In a media statement by the organisers of one of Australia’s leading festivals, the came out today swinging at the shear hypocrisy of media and police reports of the festival.
Rainbow Serpent organisers have defended the behaviour of patrons attending their 20th anniversary festival in Lexton, Victoria last weekend and expressed disappointment in police media statements deeming the event as high risk. Police slammed the festival after a death, two sexual assaults and drug-trafficking arrests at the event but festival Director, Tim Harvey, says he finds the police response frustrating and hypocritical.
“The Melbourne Cup had nine arrests, five rushed to hospital and 78 people evicted in one day and when roadside operations detected one in three drivers in some suburbs with illicit substances in their system on Grand Final day in 2015, police praised the crowd for their good behaviour.
“We run for six days and have close to 20,000 exceptionally well behaved people attend,” he said, “but just like any other community of 20,000 people, a small minority unfortunately do the wrong thing,” said Mr. Harvey.
Statistics obtained by the festival show the three-day police roadside operation outside the 2016 event revealed fewer drug drivers in Lexton during Rainbow than driving around Melbourne suburbs on any given day.
“Last year one in 20 drivers outside Rainbow tested positive compared to the annual state average of one in 15 and while we believe one positive test is too many, it’s been made abundantly clear that music festivals are just easy headlines for senior police officers with political agendas.
“The statistics used by police this year are preliminary and based on a targeted sample of 100 drivers to make the worst inference possible when the reality is over 7,000 vehicles travelled safely, legally and responsibly to and from the event,” said Mr. Harvey, “Additionally, police are well aware that statistics show a large percentage of positive, preliminary roadside tests will return negative when analysed by the laboratory.”
“They are making statements with full knowledge the small sample size of targeted, rather than random, selections is not based on statistical evidence and nor is it a fair or accurate reflection of their overall results,” said Mr. Harvey. Organisers say they are devastated by the death of Jacob Langford at the event and can’t comment on specific details while investigations are ongoing but defend their emergency response and safety planning.
Dr. David Caldicott, an emergency medicine specialist from Calvery Hospital in Canberra, says Rainbow Serpent serves as a model for providing a safe event environment and police should commend organiser’s efforts.
“Hands down, there is not another festival in the Southern Hemisphere that provides this level of safety and medical support for patrons; they even have some of Melbourne’s best emergency department doctors on site,” said Dr. Caldicott.
Adrian Widuckel, General Manager of Colbrow Medics who provided first aid at the festival, said all medical incidents on site were responded to within four minutes of getting reported to festival staff.
“Drug use is an issue faced by the whole of society and the expectation that Rainbow Serpent Festival should somehow solve these complicated problems is unreasonable,” said Mr. Widuckel.
In addition to medical services, the event has a safe space for women and gender diverse patrons and free drinking water in multiple places, including the campgrounds, around the festival site.
Leader of the Greens, Senator Richard Di Natale and state MP Colleen Hartland have also made public comments supporting festival organisers while the Pyrenees Shire mayor, Rob Eason, has stated the event still has council’s backing. The mother of Daniel Buccianti, who died at the festival in 2012, has also come out in support of patrons and organisers.
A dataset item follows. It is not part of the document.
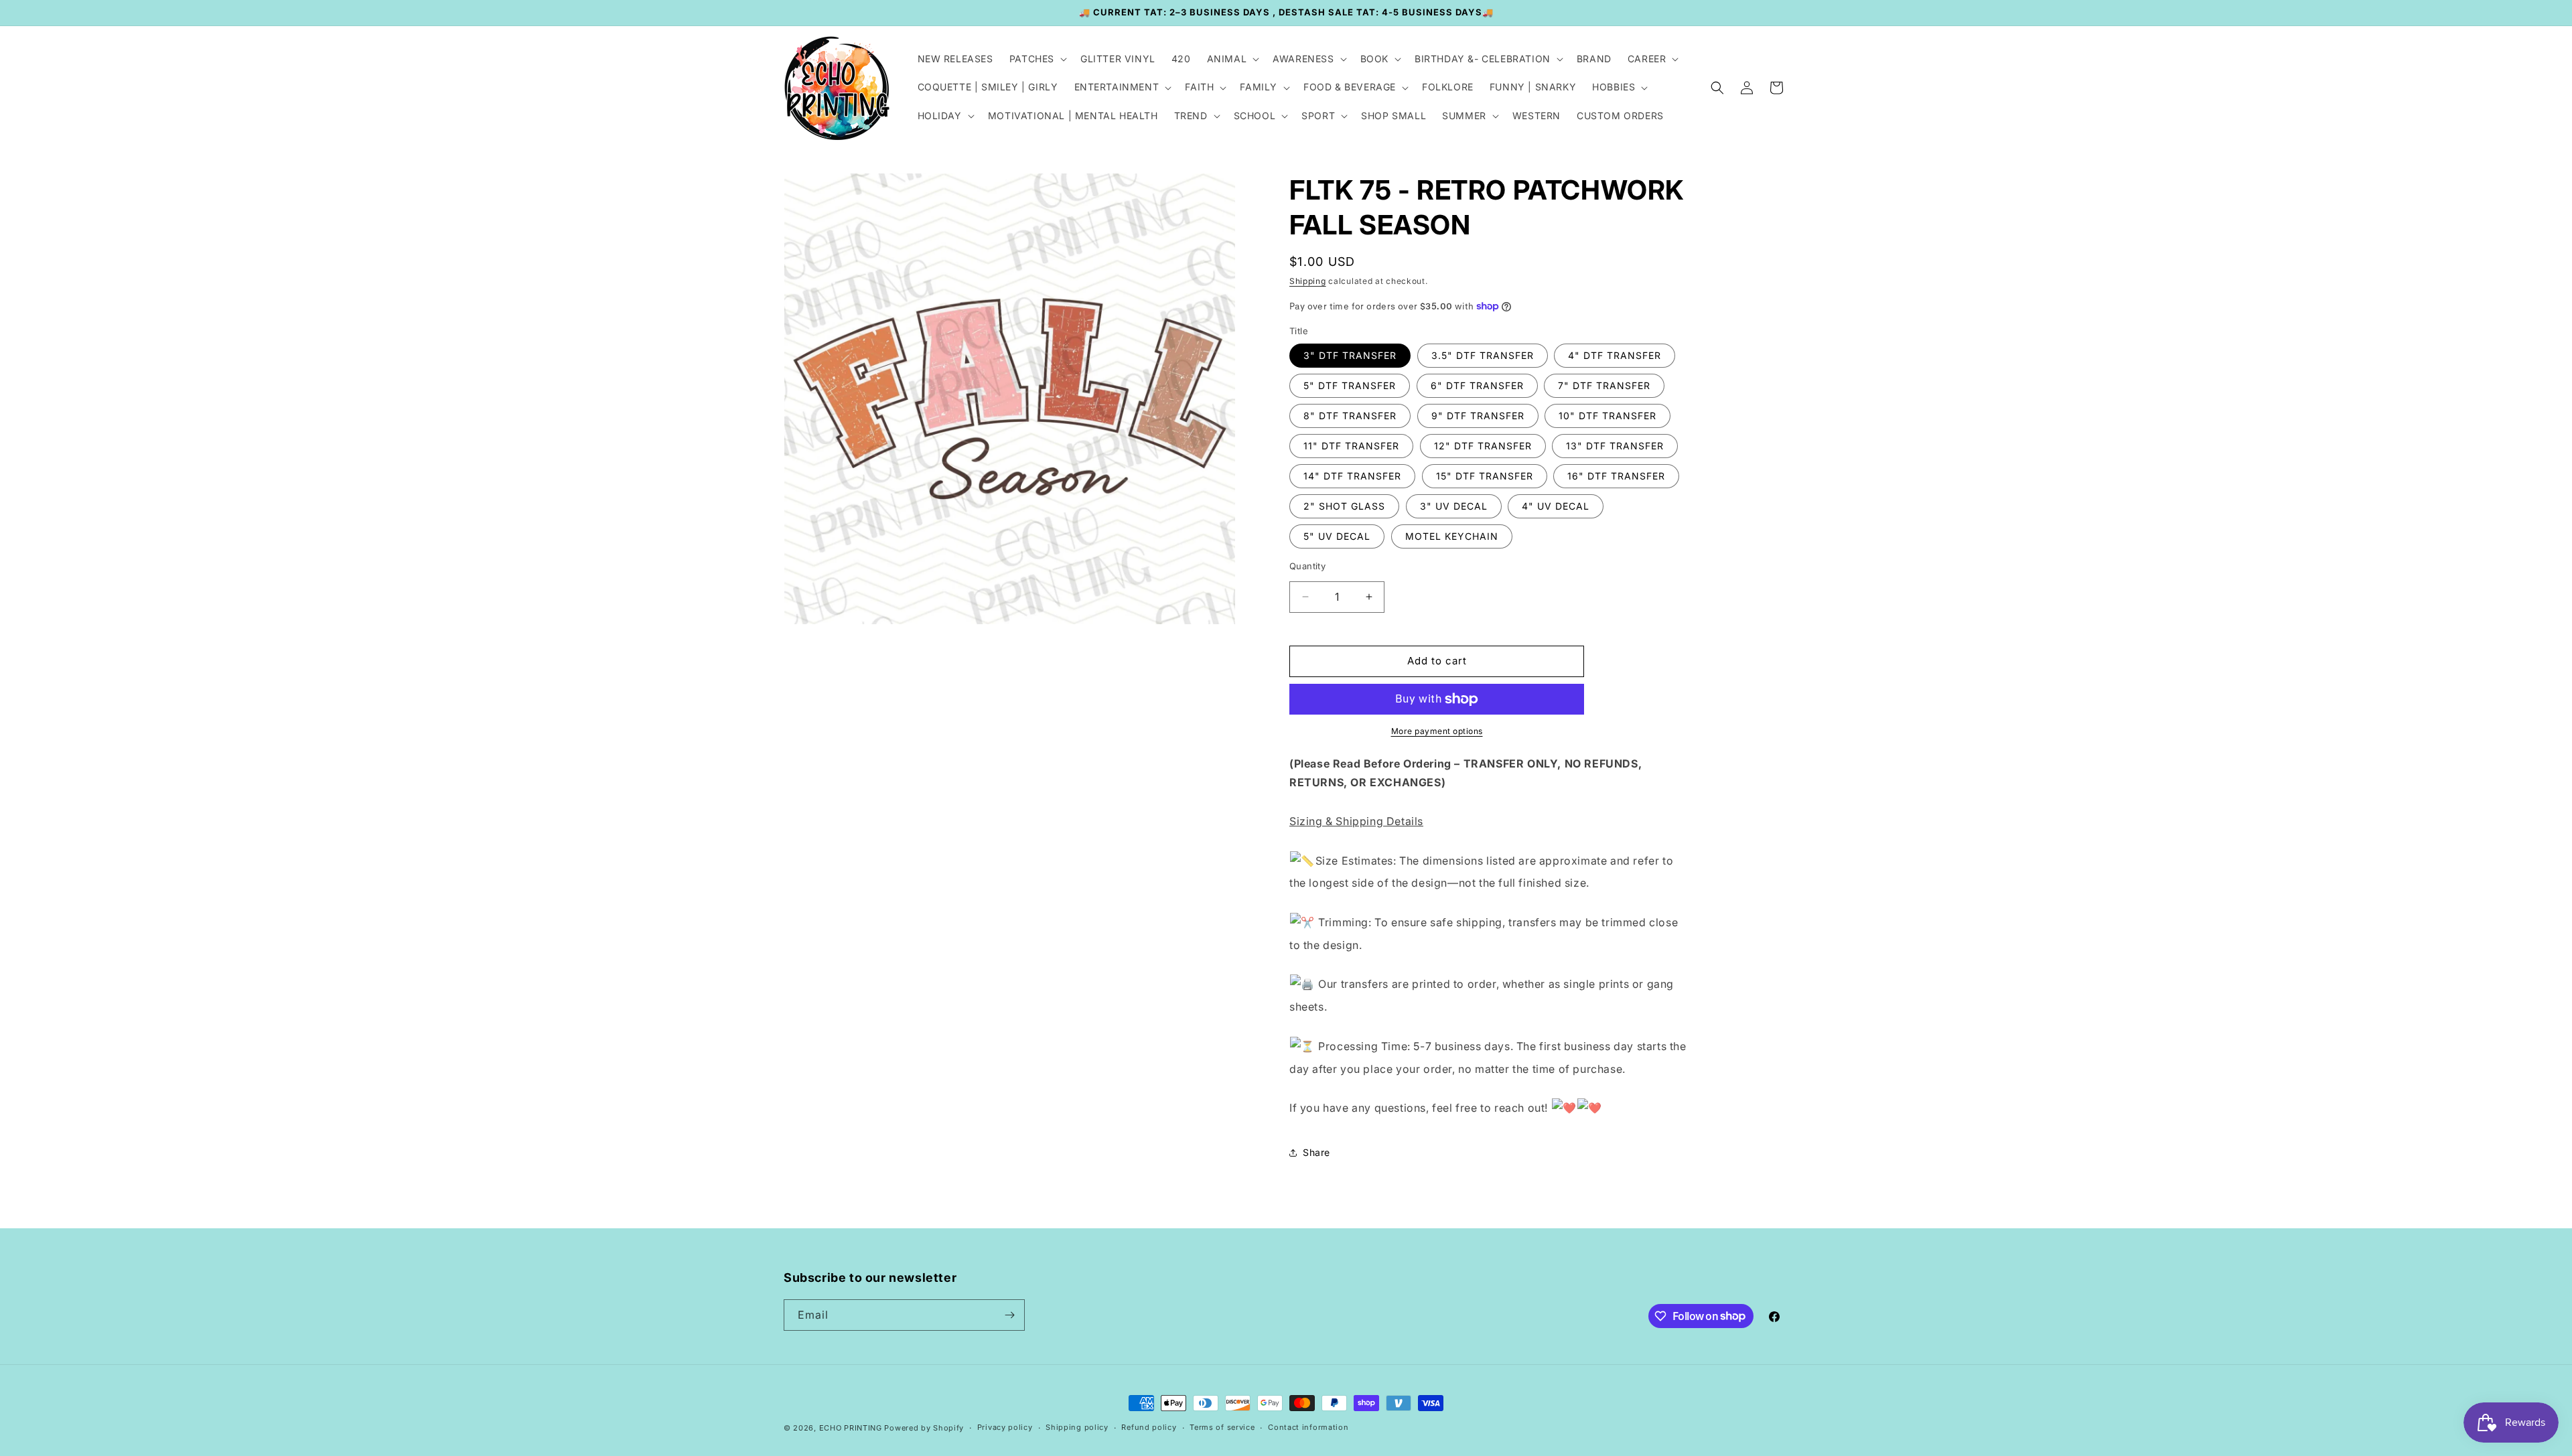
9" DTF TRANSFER (1477, 415)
Adriana Buccianti said, “My heart dropped when I heard the news and my heart goes out to Jacob’s family but I have attended every Rainbow since Daniel’s passing and have only experienced happy crowds, safety conscious organisers and overwhelming love and support from everyone I meet at the time of year I need it most.”
Tim Harvey said the festival does everything it can to encourage patrons to make safe, healthy lifestyle choices but individuals must also accept some responsibility for their personal wellbeing.
“Superintendent Allen said it himself in the media- that despite a heavy presence, his officers can’t stop people making risky choices,” said Mr. Harvey, “and I just don’t understand how they expect us to achieve what they acknowledge they can’t despite their massive resources.”